Here are the seven fundamentals of building good credit:
• Establish credit by obtaining a loan or credit card.
• Limit purchases to what can be paid off each month.
• Make payments on time every month.
• Avoid too many lines of credit.
• Do not max out your card.
• Check the three major credit bureaus to see if your credit report is correct.
• Keep track of all financial documents to prevent identity theft.
Establishing Credit
Your initial loan or credit card is crucial to building good credit. Part of your credit score is determined by your credit history and, if you do not have a history, you are a risk for lending institutions. The riskier you are to a lender, the higher the rates are they will charge you. Unfortunately, some people think by avoiding credit cards or loans they are being fiscally responsible. True, you won't accumulate debt if you don't get a loan but unless you can pay cash for a home or car, you will need to take out a loan one day. Therefore, it is better to build your credit with a small loan or credit card so that you have a good track record when applying for a major purchase.
Within Your Limits
Now that you have obtained some form of credit, do not assume it is simply free money you can use without consequence. You should carefully budget your expenditures and be certain you have the funds to repay your credit card bills each month. One way to do this is to limit your credit card spending to small-ticket items like gas, clothing or food that you can easily repay at the end of the month.
Payment History
Should you be forced to carry a balance on your credit card, do it wisely. Even a relatively low interest rate for a credit card can still cost you thousands if you accrue a large balance. A $5,000 balance at 18% will cost you approximately $7,000 alone in interest if you only make minimum payments. Nevertheless, making payments on time will reflect well on your credit report.
Lines of Credit
Accumulating too many credit cards will make using them extremely tempting. When you amass debt and your income stays the same, your debt-to-income ratio suffers. Also, lenders look for new lines of credit when you apply for a loan. If you have recently acquired several credit cards, the lender may consider that risky behavior and deny you for the loan.
Maxing out your Credit Card
Another criterion lenders look for is the total debt you have compared to available credit. Maxing out your credit cards shows you not only have more debt but are in danger of overspending; subsequently, resulting in the inability to repay what you owe and possibly leading you to bankruptcy.
Credit Bureaus
Think of your credit report as a car. Your car needs routine check-ups to make sure it's running properly or it could break down unexpectedly. The same applies to your credit. Allowing even a seemingly trivial mistake or idiosyncrasy to go unexamined on your credit history could cause major problems down the road. The three major credit bureaus you should routinely check are Experian, Equifax, and TransUnion. Checking them frequently can help prevent identity theft.
Keep Yourself Safe
It is estimated that over the last five years identity theft has cost nearly 27 million consumers over $5 billion. Thus, it is imperative you protect your confidential information from falling into the wrong hands. Trying to prove your innocence and expunge the detrimental effects of identity theft can cost a great deal of time and money. Unfortunately in most cases, you are guilty until proven innocent when it comes to credit fraud.
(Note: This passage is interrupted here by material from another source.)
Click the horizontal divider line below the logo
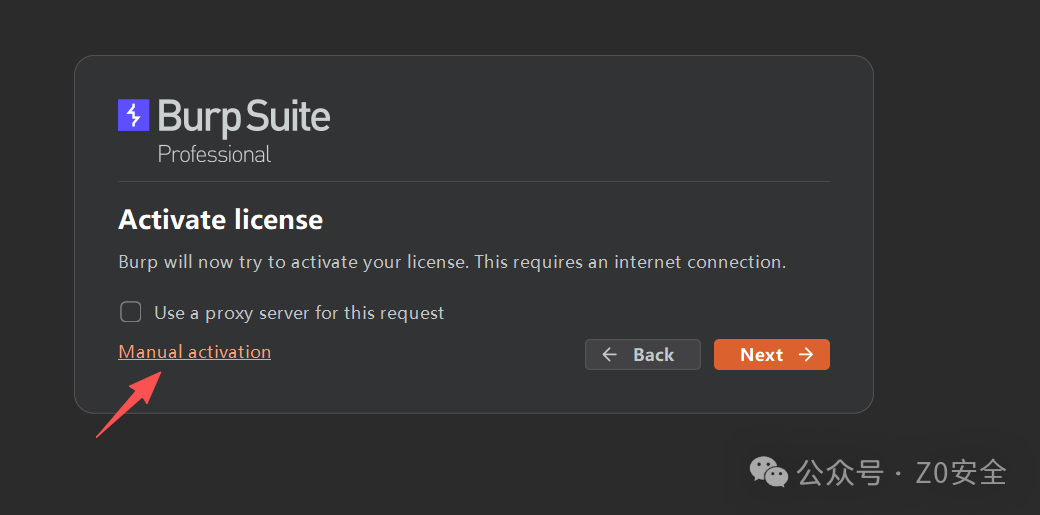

You can control your financial destiny by building and maintaining good credit. The benefits of a good credit score can mean you save thousands of dollars on important purchases. However, if you suffer from exceedingly high debt, you should consider a debt-relief option. Waiting even another month can cause your plummeting finances to crash. Due diligence and discipline are required to find and implement a successful financial plan, but good credit is well worth the effort.